Let's look at each of these aspects of overclocking in turn - with particular reference to the system I chose.
With the first Pentium II's and Celerons, these processors were not clock-locked and overclocking could simply be achieved by adjusting the clock multiplier via jumpers on the motherboard. For example, a Celeron 300A had an FSB of 66 MHz and a multiplier ratio of 4.5. Therefore 4.5*66 = 300 MHz (rounded up). All you had to do was adjust the multiplier to a bigger ratio and hey presto - a faster processor for your money.
Unfortunately, both Intel and AMD (the biggest processor suppliers) decided for their later products to lock the multiplier - removing this option. For the Intel Celeron and Pentium series there's nothing you can do but for AMD's Athlon and Duron processor's there's a loop-hole. More on this later when I come to my Duron system :).

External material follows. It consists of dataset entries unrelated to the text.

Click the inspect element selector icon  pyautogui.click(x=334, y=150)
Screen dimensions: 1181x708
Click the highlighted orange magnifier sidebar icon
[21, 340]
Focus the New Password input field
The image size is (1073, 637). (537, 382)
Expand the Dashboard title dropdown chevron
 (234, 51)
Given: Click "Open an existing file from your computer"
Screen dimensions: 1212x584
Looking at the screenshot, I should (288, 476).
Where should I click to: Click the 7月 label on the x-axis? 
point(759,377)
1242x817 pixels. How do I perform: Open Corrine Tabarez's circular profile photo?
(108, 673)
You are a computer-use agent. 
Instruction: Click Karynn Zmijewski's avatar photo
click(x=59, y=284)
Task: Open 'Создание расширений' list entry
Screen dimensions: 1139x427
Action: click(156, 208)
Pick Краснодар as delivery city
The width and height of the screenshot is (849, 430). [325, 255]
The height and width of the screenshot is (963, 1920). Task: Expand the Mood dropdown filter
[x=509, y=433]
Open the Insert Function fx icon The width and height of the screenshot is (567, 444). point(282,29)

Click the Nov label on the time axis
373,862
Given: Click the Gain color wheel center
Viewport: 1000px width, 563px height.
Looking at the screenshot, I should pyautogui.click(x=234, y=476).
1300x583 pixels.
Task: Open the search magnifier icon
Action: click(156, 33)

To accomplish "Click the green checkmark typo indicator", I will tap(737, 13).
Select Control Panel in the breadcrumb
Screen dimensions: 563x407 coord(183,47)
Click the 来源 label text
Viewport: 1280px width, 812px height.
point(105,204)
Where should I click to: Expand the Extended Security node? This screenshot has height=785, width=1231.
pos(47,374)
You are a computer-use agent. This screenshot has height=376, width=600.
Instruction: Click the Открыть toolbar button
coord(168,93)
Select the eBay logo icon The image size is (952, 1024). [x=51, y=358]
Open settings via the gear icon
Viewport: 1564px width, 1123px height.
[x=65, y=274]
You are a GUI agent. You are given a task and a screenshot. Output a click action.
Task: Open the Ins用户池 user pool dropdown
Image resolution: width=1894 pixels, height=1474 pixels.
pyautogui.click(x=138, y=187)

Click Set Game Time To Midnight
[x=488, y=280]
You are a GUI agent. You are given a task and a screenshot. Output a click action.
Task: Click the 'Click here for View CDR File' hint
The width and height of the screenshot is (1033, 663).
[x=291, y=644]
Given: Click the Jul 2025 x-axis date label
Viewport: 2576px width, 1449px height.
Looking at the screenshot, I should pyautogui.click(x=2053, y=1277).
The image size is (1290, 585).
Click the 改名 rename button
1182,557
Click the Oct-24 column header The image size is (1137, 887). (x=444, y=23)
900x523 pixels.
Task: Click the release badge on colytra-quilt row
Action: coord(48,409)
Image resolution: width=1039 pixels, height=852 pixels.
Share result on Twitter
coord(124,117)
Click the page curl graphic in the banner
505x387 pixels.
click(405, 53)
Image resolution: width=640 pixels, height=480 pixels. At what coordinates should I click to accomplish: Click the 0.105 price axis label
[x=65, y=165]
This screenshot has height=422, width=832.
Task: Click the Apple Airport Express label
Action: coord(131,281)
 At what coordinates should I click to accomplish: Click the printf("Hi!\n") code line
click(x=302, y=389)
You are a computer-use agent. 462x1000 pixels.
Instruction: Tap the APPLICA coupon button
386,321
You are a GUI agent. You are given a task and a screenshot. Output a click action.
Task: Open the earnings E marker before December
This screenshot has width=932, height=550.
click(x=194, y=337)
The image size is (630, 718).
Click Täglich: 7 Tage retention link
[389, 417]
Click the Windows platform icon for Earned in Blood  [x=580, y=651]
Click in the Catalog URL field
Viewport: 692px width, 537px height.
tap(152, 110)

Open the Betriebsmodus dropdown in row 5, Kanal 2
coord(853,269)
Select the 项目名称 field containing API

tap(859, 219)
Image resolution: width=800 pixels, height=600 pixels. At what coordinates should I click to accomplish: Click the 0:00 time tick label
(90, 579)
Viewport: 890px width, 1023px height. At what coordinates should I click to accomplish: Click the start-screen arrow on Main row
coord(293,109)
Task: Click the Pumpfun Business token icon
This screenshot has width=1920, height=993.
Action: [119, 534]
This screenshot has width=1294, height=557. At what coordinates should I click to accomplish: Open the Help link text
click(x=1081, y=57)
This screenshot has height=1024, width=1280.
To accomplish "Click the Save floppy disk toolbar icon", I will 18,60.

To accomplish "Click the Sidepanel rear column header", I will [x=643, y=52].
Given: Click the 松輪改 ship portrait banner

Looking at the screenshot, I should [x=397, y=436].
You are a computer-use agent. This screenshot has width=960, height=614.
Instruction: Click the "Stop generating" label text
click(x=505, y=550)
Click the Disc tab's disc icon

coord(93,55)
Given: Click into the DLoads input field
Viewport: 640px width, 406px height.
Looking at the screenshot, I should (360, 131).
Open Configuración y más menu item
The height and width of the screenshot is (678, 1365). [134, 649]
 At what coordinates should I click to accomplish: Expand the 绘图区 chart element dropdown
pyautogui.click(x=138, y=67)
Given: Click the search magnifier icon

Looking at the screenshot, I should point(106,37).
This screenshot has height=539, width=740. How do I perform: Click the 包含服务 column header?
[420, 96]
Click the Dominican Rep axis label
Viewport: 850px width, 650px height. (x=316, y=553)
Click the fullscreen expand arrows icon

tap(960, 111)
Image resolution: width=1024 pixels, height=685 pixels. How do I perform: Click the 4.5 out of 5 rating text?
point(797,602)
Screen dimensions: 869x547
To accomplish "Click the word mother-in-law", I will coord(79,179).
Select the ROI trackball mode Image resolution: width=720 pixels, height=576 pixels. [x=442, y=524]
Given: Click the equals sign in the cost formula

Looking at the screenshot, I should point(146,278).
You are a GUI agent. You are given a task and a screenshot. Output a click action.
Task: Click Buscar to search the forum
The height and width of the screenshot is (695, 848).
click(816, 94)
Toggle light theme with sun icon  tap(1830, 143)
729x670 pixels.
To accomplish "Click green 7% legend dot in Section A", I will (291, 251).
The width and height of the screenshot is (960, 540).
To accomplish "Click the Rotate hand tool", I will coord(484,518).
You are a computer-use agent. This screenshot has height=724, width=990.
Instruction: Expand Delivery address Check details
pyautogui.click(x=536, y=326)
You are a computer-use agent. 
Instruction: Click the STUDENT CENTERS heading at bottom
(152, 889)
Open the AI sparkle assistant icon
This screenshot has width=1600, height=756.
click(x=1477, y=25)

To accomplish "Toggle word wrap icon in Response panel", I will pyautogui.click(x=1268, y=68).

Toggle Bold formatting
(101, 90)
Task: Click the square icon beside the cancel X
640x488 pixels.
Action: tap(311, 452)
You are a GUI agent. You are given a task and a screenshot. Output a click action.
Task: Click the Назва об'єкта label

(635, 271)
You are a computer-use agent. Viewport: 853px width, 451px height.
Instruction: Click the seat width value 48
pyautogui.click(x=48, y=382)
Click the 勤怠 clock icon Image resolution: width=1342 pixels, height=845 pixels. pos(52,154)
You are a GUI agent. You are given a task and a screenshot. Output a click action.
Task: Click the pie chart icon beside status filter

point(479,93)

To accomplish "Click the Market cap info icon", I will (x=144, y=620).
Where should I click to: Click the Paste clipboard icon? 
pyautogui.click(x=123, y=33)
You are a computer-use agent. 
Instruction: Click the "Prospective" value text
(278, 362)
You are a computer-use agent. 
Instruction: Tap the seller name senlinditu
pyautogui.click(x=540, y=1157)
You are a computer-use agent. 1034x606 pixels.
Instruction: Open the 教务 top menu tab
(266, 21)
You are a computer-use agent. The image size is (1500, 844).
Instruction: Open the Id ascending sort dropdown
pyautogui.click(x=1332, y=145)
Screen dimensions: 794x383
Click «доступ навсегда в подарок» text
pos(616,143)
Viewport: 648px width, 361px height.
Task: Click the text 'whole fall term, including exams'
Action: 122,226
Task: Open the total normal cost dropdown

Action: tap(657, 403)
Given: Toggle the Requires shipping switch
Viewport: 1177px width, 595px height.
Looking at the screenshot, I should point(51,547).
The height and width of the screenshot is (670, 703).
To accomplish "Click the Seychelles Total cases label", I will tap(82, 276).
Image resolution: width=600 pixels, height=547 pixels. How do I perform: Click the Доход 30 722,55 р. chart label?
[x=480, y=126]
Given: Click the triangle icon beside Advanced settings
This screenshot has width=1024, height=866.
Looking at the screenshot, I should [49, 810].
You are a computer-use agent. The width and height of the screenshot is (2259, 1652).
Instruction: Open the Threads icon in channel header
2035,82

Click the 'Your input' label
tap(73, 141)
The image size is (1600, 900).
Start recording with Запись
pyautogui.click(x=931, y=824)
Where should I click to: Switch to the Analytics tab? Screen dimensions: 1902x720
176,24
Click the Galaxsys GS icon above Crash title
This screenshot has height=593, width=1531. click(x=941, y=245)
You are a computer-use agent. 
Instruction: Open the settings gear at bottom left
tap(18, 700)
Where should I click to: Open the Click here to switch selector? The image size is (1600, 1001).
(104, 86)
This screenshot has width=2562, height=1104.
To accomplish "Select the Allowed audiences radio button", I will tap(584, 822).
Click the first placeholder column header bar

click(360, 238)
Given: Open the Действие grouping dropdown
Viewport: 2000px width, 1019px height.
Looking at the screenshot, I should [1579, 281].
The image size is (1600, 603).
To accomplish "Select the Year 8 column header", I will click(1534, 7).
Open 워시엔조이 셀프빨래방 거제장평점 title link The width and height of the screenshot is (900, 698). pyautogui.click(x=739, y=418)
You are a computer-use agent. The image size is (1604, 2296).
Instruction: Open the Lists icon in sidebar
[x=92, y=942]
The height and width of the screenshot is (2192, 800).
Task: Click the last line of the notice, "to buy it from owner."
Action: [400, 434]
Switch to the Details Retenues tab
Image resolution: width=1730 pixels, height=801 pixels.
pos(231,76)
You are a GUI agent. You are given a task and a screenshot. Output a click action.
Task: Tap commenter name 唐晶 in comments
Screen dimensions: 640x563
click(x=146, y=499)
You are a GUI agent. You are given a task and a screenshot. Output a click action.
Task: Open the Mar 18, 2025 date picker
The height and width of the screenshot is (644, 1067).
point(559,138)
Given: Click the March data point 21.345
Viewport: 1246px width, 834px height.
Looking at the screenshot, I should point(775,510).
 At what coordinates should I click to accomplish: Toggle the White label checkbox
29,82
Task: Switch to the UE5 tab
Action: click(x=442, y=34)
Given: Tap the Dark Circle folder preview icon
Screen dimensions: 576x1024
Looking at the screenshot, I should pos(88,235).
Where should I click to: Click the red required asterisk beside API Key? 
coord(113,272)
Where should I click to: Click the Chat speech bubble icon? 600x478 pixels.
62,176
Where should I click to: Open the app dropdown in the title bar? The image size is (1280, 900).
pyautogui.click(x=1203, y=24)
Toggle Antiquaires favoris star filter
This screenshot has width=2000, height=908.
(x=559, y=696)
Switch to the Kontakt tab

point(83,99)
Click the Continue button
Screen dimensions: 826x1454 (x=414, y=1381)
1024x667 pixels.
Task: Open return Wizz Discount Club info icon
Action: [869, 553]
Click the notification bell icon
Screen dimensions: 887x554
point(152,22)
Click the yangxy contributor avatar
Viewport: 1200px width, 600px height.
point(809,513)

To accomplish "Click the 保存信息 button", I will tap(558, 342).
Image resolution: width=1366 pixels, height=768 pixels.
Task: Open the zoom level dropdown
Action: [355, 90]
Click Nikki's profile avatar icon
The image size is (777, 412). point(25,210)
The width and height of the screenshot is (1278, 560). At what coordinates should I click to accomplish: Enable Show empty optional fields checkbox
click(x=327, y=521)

Another option is to adjust the FSB or main system clock speed. There are 3 main FSB's supported by processors at the time of writing - 66 MHz, 100 MHz and 133 MHz. This is not locked by the processor and can be set by the motherboard. Whether the processor will run at these speeds depends upon the type and also the quality of the die and architecture.
| Celeron | Based upon the Pentium II architecture and process so may run at 100 MHz |
| Celeron II | Based upon the Pentium III architecture and process so may run at 100 MHz |
| Celeron II (800 MHz+) | Latest processors still based upon Pentium III which now supports 133 MHz so they may run at 133 MHz |
| Duron | Based upon the Athlon "Thunderbird" architecture which will soon support a 133 MHz bus so these may run at 133 MHz |
The FSB also has a direct relationship to the other busses on the system
66 MHz AGP (Accelerated Graphics Port - used for modern graphics cards)
33 MHz PCI (Peripheral Component Interconnect - used for graphics cards, sound cards, modems, etc)
8.25 MHz ISA (Industry Standard Architecture - older sound cards, modems, etc).
The table below shows which processors support which bus speeds and the ratios for these busses :-
| Bus speed | Intel | AMD | AGP | PCI | ISA |
| 66 MHz | Celeron I/II | N/A | 1/1 | 2/3 | 1/4 PCI |
| 100 MHz | Celeron II 800 Pentium II/III | Duron Athlon | 2/3 | 1/3 | 1/4 PCI |
| 133 MHz | Pentium III | Athlon | 1/2 | 1/4 | 1/4 PCI |
Due to the table above you have to beware when using non-standard FSB's. An AGP, PCI or ISA card my not work or may not be stable. ISA devices are notorious for causing problems and can become damaged beyond repair in some circumstances. Therefore my advice would be to stick to the standard FSB's.
Note also that memory is available at speeds of 66 MHz, 100 MHz, 133 MHz and now 150 MHz. Running PC100 memory at 133MHz may work - then again it may not.
The Abit BX6 Rev2 in the system I built had the following bus speeds available FSB (PCI) :- 66MHz (1/2), 75MHz* (1/2), 83MHz* (1/2), 100MHz (1/3), 112MHz* (1/3), 117MHz* (1/3), 117MHz* (1/4), 124MHz* (1/4), 129MHz* (1/4), 133MHz* (1/4), 138MHz* (1/4), 143MHz* (1/4), 148MHz* (1/4), 153MHz* (1/4). Those highlighted with a * indicate the non-standard values which may have caused problems with that system.
If you do decide to try and overclock a processor you're probably going to need to increase the core voltage to achieve a higher speed.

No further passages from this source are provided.